It is required that all of the data be written out exactly.

Given information
===============
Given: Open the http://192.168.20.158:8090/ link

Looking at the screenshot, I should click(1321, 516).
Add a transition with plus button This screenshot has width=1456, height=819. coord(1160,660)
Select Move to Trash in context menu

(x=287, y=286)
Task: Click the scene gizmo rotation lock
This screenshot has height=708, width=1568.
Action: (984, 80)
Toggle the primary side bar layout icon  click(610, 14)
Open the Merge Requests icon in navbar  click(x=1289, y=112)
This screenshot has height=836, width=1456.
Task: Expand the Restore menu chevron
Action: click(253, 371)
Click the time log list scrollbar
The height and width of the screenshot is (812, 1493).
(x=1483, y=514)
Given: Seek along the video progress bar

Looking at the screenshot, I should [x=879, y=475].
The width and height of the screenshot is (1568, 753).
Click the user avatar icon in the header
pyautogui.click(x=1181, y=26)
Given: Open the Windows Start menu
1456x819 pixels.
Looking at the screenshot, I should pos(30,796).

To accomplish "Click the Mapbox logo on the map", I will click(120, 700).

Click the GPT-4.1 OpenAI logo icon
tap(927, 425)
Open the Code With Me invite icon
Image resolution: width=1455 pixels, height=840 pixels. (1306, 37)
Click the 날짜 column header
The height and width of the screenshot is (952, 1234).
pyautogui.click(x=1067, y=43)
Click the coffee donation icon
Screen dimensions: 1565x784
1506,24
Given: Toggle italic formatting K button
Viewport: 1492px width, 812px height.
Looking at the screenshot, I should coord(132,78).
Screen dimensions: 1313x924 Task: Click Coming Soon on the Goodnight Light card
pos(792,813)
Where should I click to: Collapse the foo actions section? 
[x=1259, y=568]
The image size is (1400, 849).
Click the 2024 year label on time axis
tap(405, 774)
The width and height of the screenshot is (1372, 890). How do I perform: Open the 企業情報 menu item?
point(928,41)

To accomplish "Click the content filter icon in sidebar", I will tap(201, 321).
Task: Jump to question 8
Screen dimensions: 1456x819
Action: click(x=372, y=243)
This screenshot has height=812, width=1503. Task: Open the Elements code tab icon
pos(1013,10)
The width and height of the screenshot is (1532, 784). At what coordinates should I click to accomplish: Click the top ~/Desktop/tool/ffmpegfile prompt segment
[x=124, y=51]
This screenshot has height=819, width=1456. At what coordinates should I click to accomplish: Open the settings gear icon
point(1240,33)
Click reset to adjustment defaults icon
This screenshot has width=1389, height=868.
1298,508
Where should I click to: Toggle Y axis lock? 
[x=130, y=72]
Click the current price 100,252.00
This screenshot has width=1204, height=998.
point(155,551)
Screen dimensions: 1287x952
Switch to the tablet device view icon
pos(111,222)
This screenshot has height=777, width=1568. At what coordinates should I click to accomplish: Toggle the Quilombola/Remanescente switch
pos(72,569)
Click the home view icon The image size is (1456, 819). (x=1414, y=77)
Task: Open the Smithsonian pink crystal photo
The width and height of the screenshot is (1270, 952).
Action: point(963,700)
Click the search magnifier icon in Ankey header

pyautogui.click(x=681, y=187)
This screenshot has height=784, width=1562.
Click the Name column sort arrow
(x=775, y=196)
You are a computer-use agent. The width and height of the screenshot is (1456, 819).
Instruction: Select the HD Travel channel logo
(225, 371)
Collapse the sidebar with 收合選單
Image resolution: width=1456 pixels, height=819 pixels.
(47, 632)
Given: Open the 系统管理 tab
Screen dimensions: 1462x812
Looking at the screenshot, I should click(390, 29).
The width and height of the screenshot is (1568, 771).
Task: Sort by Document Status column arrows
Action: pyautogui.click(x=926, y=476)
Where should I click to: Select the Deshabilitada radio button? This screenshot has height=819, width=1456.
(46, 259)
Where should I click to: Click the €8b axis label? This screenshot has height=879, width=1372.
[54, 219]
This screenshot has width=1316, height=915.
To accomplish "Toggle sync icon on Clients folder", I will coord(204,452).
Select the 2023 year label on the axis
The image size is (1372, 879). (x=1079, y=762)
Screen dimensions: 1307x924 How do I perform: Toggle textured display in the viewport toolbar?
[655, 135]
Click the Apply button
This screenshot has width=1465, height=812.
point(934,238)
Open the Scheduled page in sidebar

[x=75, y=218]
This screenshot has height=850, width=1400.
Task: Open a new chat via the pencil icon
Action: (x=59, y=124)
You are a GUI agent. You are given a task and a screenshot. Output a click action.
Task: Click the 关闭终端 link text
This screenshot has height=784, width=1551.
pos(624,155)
===============
Exercise output
Given: Open the http://192.168.20.158:8090/ link

Looking at the screenshot, I should click(1321, 516).
Add a transition with plus button This screenshot has width=1456, height=819. coord(1160,660)
Select Move to Trash in context menu

(x=287, y=286)
Task: Click the scene gizmo rotation lock
This screenshot has height=708, width=1568.
Action: (984, 80)
Toggle the primary side bar layout icon  click(610, 14)
Open the Merge Requests icon in navbar  click(x=1289, y=112)
This screenshot has height=836, width=1456.
Task: Expand the Restore menu chevron
Action: click(253, 371)
Click the time log list scrollbar
The height and width of the screenshot is (812, 1493).
(x=1483, y=514)
Given: Seek along the video progress bar

Looking at the screenshot, I should [x=879, y=475].
The width and height of the screenshot is (1568, 753).
Click the user avatar icon in the header
pyautogui.click(x=1181, y=26)
Given: Open the Windows Start menu
1456x819 pixels.
Looking at the screenshot, I should pos(30,796).

To accomplish "Click the Mapbox logo on the map", I will click(120, 700).

Click the GPT-4.1 OpenAI logo icon
tap(927, 425)
Open the Code With Me invite icon
Image resolution: width=1455 pixels, height=840 pixels. (1306, 37)
Click the 날짜 column header
The height and width of the screenshot is (952, 1234).
pyautogui.click(x=1067, y=43)
Click the coffee donation icon
Screen dimensions: 1565x784
1506,24
Given: Toggle italic formatting K button
Viewport: 1492px width, 812px height.
Looking at the screenshot, I should coord(132,78).
Screen dimensions: 1313x924 Task: Click Coming Soon on the Goodnight Light card
pos(792,813)
Where should I click to: Collapse the foo actions section? 
[x=1259, y=568]
The image size is (1400, 849).
Click the 2024 year label on time axis
tap(405, 774)
The width and height of the screenshot is (1372, 890). How do I perform: Open the 企業情報 menu item?
point(928,41)

To accomplish "Click the content filter icon in sidebar", I will tap(201, 321).
Task: Jump to question 8
Screen dimensions: 1456x819
Action: click(x=372, y=243)
This screenshot has height=812, width=1503. Task: Open the Elements code tab icon
pos(1013,10)
The width and height of the screenshot is (1532, 784). At what coordinates should I click to accomplish: Click the top ~/Desktop/tool/ffmpegfile prompt segment
[x=124, y=51]
This screenshot has height=819, width=1456. At what coordinates should I click to accomplish: Open the settings gear icon
point(1240,33)
Click reset to adjustment defaults icon
This screenshot has width=1389, height=868.
1298,508
Where should I click to: Toggle Y axis lock? 
[x=130, y=72]
Click the current price 100,252.00
This screenshot has width=1204, height=998.
point(155,551)
Screen dimensions: 1287x952
Switch to the tablet device view icon
pos(111,222)
This screenshot has height=777, width=1568. At what coordinates should I click to accomplish: Toggle the Quilombola/Remanescente switch
pos(72,569)
Click the home view icon The image size is (1456, 819). (x=1414, y=77)
Task: Open the Smithsonian pink crystal photo
The width and height of the screenshot is (1270, 952).
Action: point(963,700)
Click the search magnifier icon in Ankey header

pyautogui.click(x=681, y=187)
This screenshot has height=784, width=1562.
Click the Name column sort arrow
(x=775, y=196)
You are a computer-use agent. The width and height of the screenshot is (1456, 819).
Instruction: Select the HD Travel channel logo
(225, 371)
Collapse the sidebar with 收合選單
Image resolution: width=1456 pixels, height=819 pixels.
(47, 632)
Given: Open the 系统管理 tab
Screen dimensions: 1462x812
Looking at the screenshot, I should click(390, 29).
The width and height of the screenshot is (1568, 771).
Task: Sort by Document Status column arrows
Action: pyautogui.click(x=926, y=476)
Where should I click to: Select the Deshabilitada radio button? This screenshot has height=819, width=1456.
(46, 259)
Where should I click to: Click the €8b axis label? This screenshot has height=879, width=1372.
[54, 219]
This screenshot has width=1316, height=915.
To accomplish "Toggle sync icon on Clients folder", I will coord(204,452).
Select the 2023 year label on the axis
The image size is (1372, 879). (x=1079, y=762)
Screen dimensions: 1307x924 How do I perform: Toggle textured display in the viewport toolbar?
[655, 135]
Click the Apply button
This screenshot has width=1465, height=812.
point(934,238)
Open the Scheduled page in sidebar

[x=75, y=218]
This screenshot has height=850, width=1400.
Task: Open a new chat via the pencil icon
Action: (x=59, y=124)
You are a GUI agent. You are given a task and a screenshot. Output a click action.
Task: Click the 关闭终端 link text
This screenshot has height=784, width=1551.
pos(624,155)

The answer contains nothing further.